Repeat the listing below word for word, stopping after the line that contains "Given: Change the".
++++ Data records
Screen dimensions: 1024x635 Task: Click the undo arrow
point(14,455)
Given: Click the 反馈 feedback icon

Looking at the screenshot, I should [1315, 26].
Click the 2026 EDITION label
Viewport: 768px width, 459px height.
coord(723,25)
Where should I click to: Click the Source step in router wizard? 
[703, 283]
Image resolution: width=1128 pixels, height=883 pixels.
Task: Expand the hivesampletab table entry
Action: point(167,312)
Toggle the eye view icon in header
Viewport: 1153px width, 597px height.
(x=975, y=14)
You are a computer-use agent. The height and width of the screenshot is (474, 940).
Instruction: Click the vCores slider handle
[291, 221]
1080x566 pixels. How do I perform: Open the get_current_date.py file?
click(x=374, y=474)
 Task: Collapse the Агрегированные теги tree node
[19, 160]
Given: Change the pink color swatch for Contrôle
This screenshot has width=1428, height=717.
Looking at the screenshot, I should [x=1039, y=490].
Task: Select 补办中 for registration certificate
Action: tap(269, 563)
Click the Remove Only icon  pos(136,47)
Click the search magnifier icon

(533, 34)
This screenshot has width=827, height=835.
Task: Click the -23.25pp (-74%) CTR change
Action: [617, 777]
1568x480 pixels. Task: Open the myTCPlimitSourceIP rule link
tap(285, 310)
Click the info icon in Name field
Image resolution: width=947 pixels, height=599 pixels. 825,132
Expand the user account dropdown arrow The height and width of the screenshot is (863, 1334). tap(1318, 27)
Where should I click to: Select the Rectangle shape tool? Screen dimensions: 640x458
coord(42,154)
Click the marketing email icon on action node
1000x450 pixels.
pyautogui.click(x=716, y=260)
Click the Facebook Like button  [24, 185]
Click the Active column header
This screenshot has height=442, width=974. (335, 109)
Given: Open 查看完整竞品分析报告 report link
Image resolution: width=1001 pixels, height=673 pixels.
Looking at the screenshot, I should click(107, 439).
++++++++
- **Answer for this exercise**
Screen dimensions: 1024x635 Task: Click the undo arrow
point(14,455)
Given: Click the 反馈 feedback icon

Looking at the screenshot, I should [1315, 26].
Click the 2026 EDITION label
Viewport: 768px width, 459px height.
coord(723,25)
Where should I click to: Click the Source step in router wizard? 
[703, 283]
Image resolution: width=1128 pixels, height=883 pixels.
Task: Expand the hivesampletab table entry
Action: point(167,312)
Toggle the eye view icon in header
Viewport: 1153px width, 597px height.
(x=975, y=14)
You are a computer-use agent. The height and width of the screenshot is (474, 940).
Instruction: Click the vCores slider handle
[291, 221]
1080x566 pixels. How do I perform: Open the get_current_date.py file?
click(x=374, y=474)
 Task: Collapse the Агрегированные теги tree node
[19, 160]
Given: Change the pink color swatch for Contrôle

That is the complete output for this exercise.